This could mean larger outdoor dining spaces and a reduction in fees to keep restaurants afloat.

“There’s a lot more that will need to be done, starting with, we’ve got to get the federal government to stand up and do its job,” said Mayor Lori Lightfoot.

On Tuesday, Chicago’s mayor proposed an ordinance that would extend many of the programs rolled out over the summer into next year.


-If the City Council passes the mayor’s proposal, businesses with expired public vehicle licenses would have until next summer to renew.


-Businesses issued a sidewalk cafe permit next year would have an option to extend their sidewalk cafe space in front of a neighboring business.

-There would also be a 75% reduction in permit fees.

-More than 1,000 existing permits set to expire in February would be recognized through June 2021.


-The 450 Chicago bars and restaurants operating under expanded outdoor dining could see the program extended through the end of 2021.

The City Council could vote on this ordinance at December’s meeting.

For JoJo’s Shake Bar in River North, extending the outdoor dining program would mean staying open for business during an indoor dining ban.
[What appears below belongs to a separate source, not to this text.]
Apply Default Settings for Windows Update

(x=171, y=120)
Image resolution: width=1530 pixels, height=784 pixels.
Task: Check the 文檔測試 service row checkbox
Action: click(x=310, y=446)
Managing partner Nicholas Thayer said he’s doing everything he can to keep his staff employed and customers happy.

“With winter rolling in, we had to come up with a way to keep people warm and dine outside,” said Thayer.

Thayer’s restaurant is operating under a heavily decorated tent placed in a former parking lot off West Hubbard Street in the heart of downtown Chicago.

The city has assisted businesses, like JoJo’s, through the permitting process to help restaurants transition their operations to outdoor dining.  

Thayer remains skeptical about the future of Chicago’s service industry.

“It’s good to see that the city is trying to do everything they can to support all the businesses,” said Thayer. “Let’s face the facts. When it’s 20 degrees, it’s going to be tough for people to sit outside and dine.”

A date for the City Council to meet next month has not yet been set.